Neural networks, a type of machine-learning model, are being used to help humans complete a wide variety of tasks, from predicting if someone’s credit score is high enough to qualify for a loan to diagnosing whether a patient has a certain disease. But researchers still have only a limited understanding of how these models work. Whether a given model is optimal for certain task remains an open question.
MIT researchers have found some answers. They conducted an analysis of neural networks and proved that they can be designed so they are “optimal,” meaning they minimize the probability of misclassifying borrowers or patients into the wrong category when the networks are given a lot of labeled training data. To achieve optimality, these networks must be built with a specific architecture.
The researchers discovered that, in certain situations, the building blocks that enable a neural network to be optimal are not the ones developers use in practice. These optimal building blocks, derived through the new analysis, are unconventional and haven’t been considered before, the researchers say.

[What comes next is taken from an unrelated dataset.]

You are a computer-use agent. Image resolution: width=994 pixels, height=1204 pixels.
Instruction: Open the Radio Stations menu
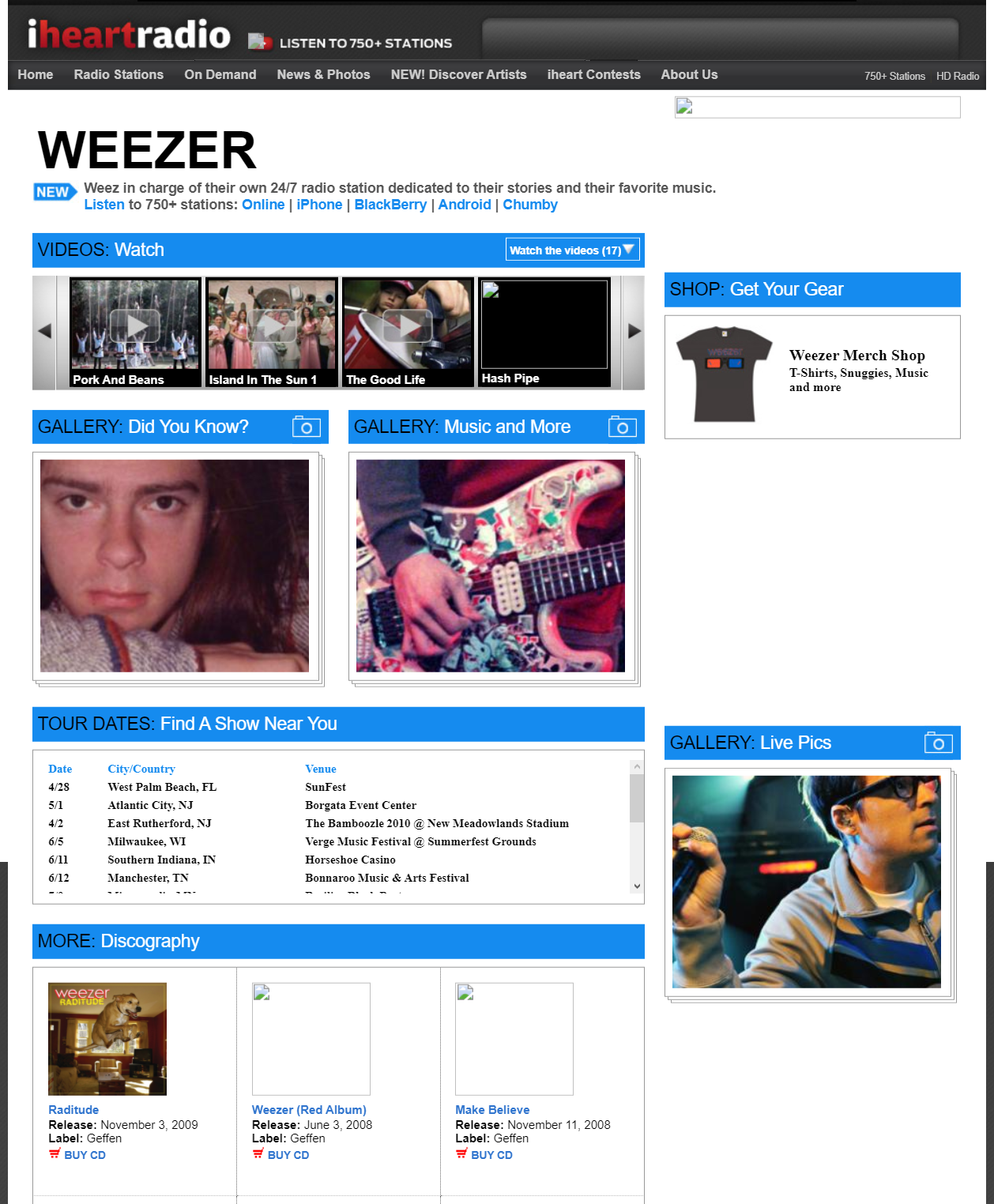point(119,74)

In a paper published this week in the Proceedings of the National Academy of Sciences, they describe these optimal building blocks, called activation functions, and show how they can be used to design neural networks that achieve better performance on any dataset. The results hold even as the neural networks grow very large. This work could help developers select the correct activation function, enabling them to build neural networks that classify data more accurately in a wide range of application areas, explains senior author Caroline Uhler, a professor in the Department of Electrical Engineering and Computer Science (EECS).
“While these are new activation functions that have never been used before, they are simple functions that someone could actually implement for a particular problem. This work really shows the importance of having theoretical proofs. If you go after a principled understanding of these models, that can actually lead you to new activation functions that you would otherwise never have thought of,” says Uhler, who is also co-director of the Eric and Wendy Schmidt Center at the Broad Institute of MIT and Harvard, and a researcher at MIT’s Laboratory for Information and Decision Systems (LIDS) and Institute for Data, Systems and Society (IDSS).
Joining Uhler on the paper are lead author Adityanarayanan Radhakrishnan, an EECS graduate student and an Eric and Wendy Schmidt Center Fellow, and Mikhail Belkin, a professor in the Halicioğlu Data Science Institute at the University of California at San Diego.
A neural network is a type of machine-learning model that is loosely based on the human brain. Many layers of interconnected nodes, or neurons, process data. Researchers train a network to complete a task by showing it millions of examples from a dataset.
For instance, a network that has been trained to classify images into categories, say dogs and cats, is given an image that has been encoded as numbers. The network performs a series of complex multiplication operations, layer by layer, until the result is just one number. If that number is positive, the network classifies the image a dog, and if it is negative, a cat.
Activation functions help the network learn complex patterns in the input data. They do this by applying a transformation to the output of one layer before data are sent to the next layer. When researchers build a neural network, they select one activation function to use. They also choose the width of the network (how many neurons are in each layer) and the depth (how many layers are in the network.)
“It turns out that, if you take the standard activation functions that people use in practice, and keep increasing the depth of the network, it gives you really terrible performance. We show that if you design with different activation functions, as you get more data, your network will get better and better,” says Radhakrishnan.
He and his collaborators studied a situation in which a neural network is infinitely deep and wide — which means the network is built by continually adding more layers and more nodes — and is trained to perform classification tasks. In classification, the network learns to place data inputs into separate categories.
“A clean picture”
After conducting a detailed analysis, the researchers determined that there are only three ways this kind of network can learn to classify inputs. One method classifies an input based on the majority of inputs in the training data; if there are more dogs than cats, it will decide every new input is a dog. Another method classifies by choosing the label (dog or cat) of the training data point that most resembles the new input.
The third method classifies a new input based on a weighted average of all the training data points that are similar to it. Their analysis shows that this is the only method of the three that leads to optimal performance. They identified a set of activation functions that always use this optimal classification method.
“That was one of the most surprising things — no matter what you choose for an activation function, it is just going to be one of these three classifiers. We have formulas that will tell you explicitly which of these three it is going to be. It is a very clean picture,” he says.
They tested this theory on a several classification benchmarking tasks and found that it led to improved performance in many cases. Neural network builders could use their formulas to select an activation function that yields improved classification performance, Radhakrishnan says.
In the future, the researchers want to use what they’ve learned to analyze situations where they have a limited amount of data and for networks that are not infinitely wide or deep. They also want to apply this analysis to situations where data do not have labels.
“In deep learning, we want to build theoretically grounded models so we can reliably deploy them in some mission-critical setting. This is a promising approach at getting toward something like that — building architectures in a theoretically grounded way that translates into better results in practice,” he says.
This work was supported, in part, by the National Science Foundation, Office of Naval Research, the MIT-IBM Watson AI Lab, the Eric and Wendy Schmidt Center at the Broad Institute, and a Simons Investigator Award.